Freight Trucking Rates
Truck Freight Rates: February 2026 Van, Reefer & Flatbed Update
ACT Research provides consolidated, forward-looking freight rate analysis — helping carriers, brokers, and shippers plan contract strategy with confidence.
Freight & Trucking Rate Update
February 26, 2026
As of February 2026, the freight and trucking industry is entering the year with firmer momentum than previously expected following a weather-intensified tightening cycle that began late in 2025. While underlying goods demand remains mixed and inventory behavior cautious, accelerating capacity contraction, regulatory shifts affecting driver supply, and stronger spot activity have meaningfully tightened the market entering Q1. Winter storms across the Midwest and Eastern U.S. materially disrupted networks in January and early February, amplifying rate pressure in an already tightening environment.
Unlike prior weather events in 2024–2025, February’s spot rate strength reflects not just episodic disruption but also structurally leaner capacity. Spot truckload rates, net fuel, were running more than 20% higher year-over-year in early February, with load postings up sharply and the load-to-truck ratio moving to multi-year highs. While a seasonal moderation is still expected as weather effects fade, rate floors appear to be forming at higher levels than seen throughout most of 2024 and 2025.

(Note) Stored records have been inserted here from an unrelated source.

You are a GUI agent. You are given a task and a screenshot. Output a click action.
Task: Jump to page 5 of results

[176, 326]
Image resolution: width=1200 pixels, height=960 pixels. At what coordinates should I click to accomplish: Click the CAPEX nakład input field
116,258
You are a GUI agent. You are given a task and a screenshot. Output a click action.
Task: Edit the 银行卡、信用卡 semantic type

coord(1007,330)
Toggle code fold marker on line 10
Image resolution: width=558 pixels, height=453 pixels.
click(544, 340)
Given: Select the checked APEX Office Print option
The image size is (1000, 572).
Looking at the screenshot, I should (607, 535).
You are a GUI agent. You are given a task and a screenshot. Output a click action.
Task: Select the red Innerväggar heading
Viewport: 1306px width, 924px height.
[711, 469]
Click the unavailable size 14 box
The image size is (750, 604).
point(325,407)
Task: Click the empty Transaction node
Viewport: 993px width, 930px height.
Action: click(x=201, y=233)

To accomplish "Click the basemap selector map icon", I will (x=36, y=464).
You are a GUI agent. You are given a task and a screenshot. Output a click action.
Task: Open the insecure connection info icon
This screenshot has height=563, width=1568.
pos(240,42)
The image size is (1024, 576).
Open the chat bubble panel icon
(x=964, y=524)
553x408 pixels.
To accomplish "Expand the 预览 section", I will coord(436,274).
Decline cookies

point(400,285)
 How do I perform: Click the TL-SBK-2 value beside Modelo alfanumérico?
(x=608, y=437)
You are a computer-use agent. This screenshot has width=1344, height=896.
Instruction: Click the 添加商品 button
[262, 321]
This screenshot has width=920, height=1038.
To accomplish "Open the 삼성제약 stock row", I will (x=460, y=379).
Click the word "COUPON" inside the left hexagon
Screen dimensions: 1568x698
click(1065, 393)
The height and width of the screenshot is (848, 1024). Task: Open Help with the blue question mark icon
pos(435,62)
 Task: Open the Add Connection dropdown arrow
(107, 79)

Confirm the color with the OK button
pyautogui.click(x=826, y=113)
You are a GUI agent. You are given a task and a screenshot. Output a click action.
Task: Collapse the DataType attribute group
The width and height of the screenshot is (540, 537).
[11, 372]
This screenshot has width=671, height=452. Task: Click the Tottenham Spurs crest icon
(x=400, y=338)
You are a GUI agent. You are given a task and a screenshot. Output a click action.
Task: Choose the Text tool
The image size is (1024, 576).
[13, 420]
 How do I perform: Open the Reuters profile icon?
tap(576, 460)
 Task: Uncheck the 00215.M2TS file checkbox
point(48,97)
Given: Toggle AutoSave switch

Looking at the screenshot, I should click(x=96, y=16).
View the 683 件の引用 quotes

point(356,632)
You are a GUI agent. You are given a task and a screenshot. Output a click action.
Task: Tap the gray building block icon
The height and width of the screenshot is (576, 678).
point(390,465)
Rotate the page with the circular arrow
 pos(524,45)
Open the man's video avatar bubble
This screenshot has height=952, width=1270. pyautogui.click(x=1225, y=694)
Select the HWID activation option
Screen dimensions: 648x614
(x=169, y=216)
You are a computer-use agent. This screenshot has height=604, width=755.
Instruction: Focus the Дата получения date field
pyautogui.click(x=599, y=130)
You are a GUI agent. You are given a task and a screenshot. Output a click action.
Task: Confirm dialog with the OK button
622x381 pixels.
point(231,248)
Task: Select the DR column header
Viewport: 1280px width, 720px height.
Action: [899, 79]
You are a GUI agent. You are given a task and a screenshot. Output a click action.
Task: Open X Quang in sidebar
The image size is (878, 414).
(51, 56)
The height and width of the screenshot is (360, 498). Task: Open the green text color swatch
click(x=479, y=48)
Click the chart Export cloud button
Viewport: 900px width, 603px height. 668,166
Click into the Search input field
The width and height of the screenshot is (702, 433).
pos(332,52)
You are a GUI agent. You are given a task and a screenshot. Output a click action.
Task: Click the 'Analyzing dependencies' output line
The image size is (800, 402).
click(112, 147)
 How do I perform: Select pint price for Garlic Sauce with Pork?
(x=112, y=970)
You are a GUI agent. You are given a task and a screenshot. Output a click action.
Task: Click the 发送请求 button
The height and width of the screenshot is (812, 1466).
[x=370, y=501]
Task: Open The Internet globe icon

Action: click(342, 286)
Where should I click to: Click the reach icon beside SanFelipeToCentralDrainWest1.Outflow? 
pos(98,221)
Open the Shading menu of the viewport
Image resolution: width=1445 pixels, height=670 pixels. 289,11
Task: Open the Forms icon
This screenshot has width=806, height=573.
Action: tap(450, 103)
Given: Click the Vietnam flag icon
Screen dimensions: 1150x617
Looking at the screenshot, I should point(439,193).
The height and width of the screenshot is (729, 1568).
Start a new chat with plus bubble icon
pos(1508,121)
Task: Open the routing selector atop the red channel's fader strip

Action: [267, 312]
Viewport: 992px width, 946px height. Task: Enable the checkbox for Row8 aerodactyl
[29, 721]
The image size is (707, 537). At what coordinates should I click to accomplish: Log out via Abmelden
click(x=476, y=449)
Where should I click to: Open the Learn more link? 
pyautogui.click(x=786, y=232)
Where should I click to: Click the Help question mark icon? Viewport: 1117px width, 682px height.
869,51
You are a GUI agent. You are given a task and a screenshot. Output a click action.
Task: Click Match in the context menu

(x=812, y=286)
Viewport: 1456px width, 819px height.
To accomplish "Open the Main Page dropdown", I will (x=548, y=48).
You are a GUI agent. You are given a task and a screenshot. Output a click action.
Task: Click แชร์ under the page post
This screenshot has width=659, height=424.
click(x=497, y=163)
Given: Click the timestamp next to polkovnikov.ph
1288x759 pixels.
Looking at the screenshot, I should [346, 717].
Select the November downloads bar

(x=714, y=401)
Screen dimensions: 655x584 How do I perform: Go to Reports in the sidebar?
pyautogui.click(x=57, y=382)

Below are the latest insights on dry van, flatbed, and reefer rates based on ACT Research’s February 2026 Freight Forecast.

Dry Van
Dry van spot rates accelerated materially through January and into early February as multiple winter storms tightened capacity across the Midwest, Great Lakes, and Eastern regions. Unlike prior winter spikes, this move was amplified by a thinner carrier base following prolonged capacity attrition in 2024–2025. Spot rates are tracking roughly 20% higher year-over-year in February, with load postings and load-to-truck ratios signaling significantly tighter conditions than at any point over the past twelve months.
ACT expects some retracement as seasonal normalization occurs and weather-related backlogs clear. However, with operating authorities declining and fleets still reluctant to expand capacity meaningfully, dry van rates are likely to revert to higher lows rather than collapse back to prior trough levels. Sustained upside will depend on continued freight demand improvement through the spring.
Flatbed
Flatbed spot rates tightened modestly during weather disruptions but continue to lag dry van and reefer in overall momentum. Industrial freight remains uneven, with construction, housing, and certain manufacturing segments still soft. However, infrastructure spending, utility investment, and data-center buildouts are providing pockets of stability.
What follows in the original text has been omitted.